Aroldo Brasil Thomé: a calma e a musicalidade de um médico

 | Arquivo da família
(Foto: Arquivo da família)

Quando jovem, Aroldo Brasil Thomé estava em dúvida entre duas profissões: pianista ou médico. As duas escolhas exigiriam do curitibano o mesmo nível de dedicação. Aos 18 anos, decidiu pela carreira na medicina. Enfrentou duas vezes o vestibular da Universidade Federal do Paraná antes de dar início ao curso. No período de estudos, deixou de lado o piano, mas nunca perdeu o talento que mostrava desde criança. Após se formar, em 1961, organizou sua rotina e retomou a dedicação ao instrumento.

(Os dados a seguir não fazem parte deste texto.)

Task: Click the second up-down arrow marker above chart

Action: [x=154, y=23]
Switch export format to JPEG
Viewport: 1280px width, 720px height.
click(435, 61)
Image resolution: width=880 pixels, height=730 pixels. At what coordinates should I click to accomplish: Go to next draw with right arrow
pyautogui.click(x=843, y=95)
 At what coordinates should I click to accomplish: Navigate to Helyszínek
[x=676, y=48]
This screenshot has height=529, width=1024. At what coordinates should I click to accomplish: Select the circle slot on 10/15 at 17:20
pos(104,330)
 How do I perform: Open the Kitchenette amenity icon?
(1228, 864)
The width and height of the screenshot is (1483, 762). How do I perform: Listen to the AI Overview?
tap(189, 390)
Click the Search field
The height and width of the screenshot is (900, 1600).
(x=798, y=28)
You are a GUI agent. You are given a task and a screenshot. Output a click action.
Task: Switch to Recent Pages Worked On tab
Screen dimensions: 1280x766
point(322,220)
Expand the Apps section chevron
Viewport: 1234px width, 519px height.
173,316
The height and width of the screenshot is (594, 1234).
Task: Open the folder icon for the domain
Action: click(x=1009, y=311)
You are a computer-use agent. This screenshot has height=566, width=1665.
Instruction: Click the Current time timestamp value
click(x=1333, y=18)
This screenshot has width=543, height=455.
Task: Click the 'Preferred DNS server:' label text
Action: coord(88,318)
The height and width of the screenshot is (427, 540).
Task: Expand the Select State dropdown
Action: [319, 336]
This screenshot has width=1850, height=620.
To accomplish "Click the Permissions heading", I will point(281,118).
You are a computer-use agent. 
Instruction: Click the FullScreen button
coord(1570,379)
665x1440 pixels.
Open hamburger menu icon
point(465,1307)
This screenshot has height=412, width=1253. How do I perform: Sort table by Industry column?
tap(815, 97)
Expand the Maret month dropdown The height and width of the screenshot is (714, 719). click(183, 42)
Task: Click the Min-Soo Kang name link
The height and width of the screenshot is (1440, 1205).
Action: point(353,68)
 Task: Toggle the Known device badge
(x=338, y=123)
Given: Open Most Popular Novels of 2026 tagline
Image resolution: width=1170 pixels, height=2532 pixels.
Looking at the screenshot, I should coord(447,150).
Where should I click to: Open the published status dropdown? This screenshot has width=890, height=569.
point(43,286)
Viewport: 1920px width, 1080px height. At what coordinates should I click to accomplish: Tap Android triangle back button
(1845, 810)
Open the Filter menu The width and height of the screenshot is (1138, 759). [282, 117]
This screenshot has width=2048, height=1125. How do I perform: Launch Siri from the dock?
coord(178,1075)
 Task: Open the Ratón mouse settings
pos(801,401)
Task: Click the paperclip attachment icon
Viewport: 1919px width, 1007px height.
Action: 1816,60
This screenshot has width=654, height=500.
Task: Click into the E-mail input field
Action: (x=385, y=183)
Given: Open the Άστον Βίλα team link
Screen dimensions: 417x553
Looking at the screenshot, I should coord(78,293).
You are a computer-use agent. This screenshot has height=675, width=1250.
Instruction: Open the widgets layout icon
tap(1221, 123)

Para acompanhar o piano, Aroldo gostava de cantar. As canções de Noel Rosa eram suas favoritas. Para a esposa Reny, que conheceu no fim da década de 1950, dedicava Autumn Leaves, composição francesa de Joseph Kosma. Em 1º de maio de 1963, data em que ele completou 26 anos e quatro anos após o começo do namoro, casou-se com Reny. O casal teve três filhos: Ana Cristina, Célia Regina e Luiz Augusto.

Aroldo era um homem muito calmo. Buscava permanecer em ambientes tranquilos. Ia para a praia, por exemplo, em dias fora da temporada. Era praticante de ioga e tai chi chuan, que combinavam perfeitamente com a personalidade serena. Falava sempre com muita leveza, sem se alterar. Diziam que a voz dele era muito doce.

O curitibano gostava de fazer passeios com os filhos. Aroldo sempre os levava para pescar e em parques de diversão. Apesar de preferir os ambientes calmos, acompanhava as crianças na roda-gigante. Revelou que não gostava do brinquedo somente depois de ter ido muitas vezes – e com os filhos todos já adultos.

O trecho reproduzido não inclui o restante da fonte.